Religious Leaders Respond to Noah: Moving and Inspiring

Posted on March 21, 2014 at 5:43 pm

Christian leaders are responding warmly to “Noah,” starring Russell Crowe.  I have not seen the film yet, but was moved by the response of my friend Rebecca Cusey, who has, unlike many of the people who have been complaining about it.  She writes:

I was never bored in this film. I was never embarrassed because it became too corny or trite or simplistic or unprofessional. Both those happen in Christian subculture movies. But this isn’t a Christian subculture movie. It’s a mainstream movie with deep theological themes.

It is just a good movie, a good movie made for everyone, that happens to be based on a Bible story….

The film differs from religious movies we all know in that the viewer doesn’t feel browbeaten at the end, forced to either accept or reject some theological point of contention. Rather, it opens questions and lets them linger. For all its talk of Creator, creation, and sin, it never preaches.
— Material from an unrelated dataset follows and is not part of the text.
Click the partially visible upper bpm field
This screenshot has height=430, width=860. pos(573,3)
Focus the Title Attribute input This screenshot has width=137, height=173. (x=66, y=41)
Ultimately, the movie explores hope versus despair, mercy in tension with justice, second beginnings. It is dark, but the darkness makes the clearing skies all the more lovely. It is a work of art and one that I recommend seeing, for believers and nonbelievers alike.

This is just what I was hoping for, a movie that begins a conversation that will open hearts to a deeper connection to the divine.  I’ll report back when I see the film.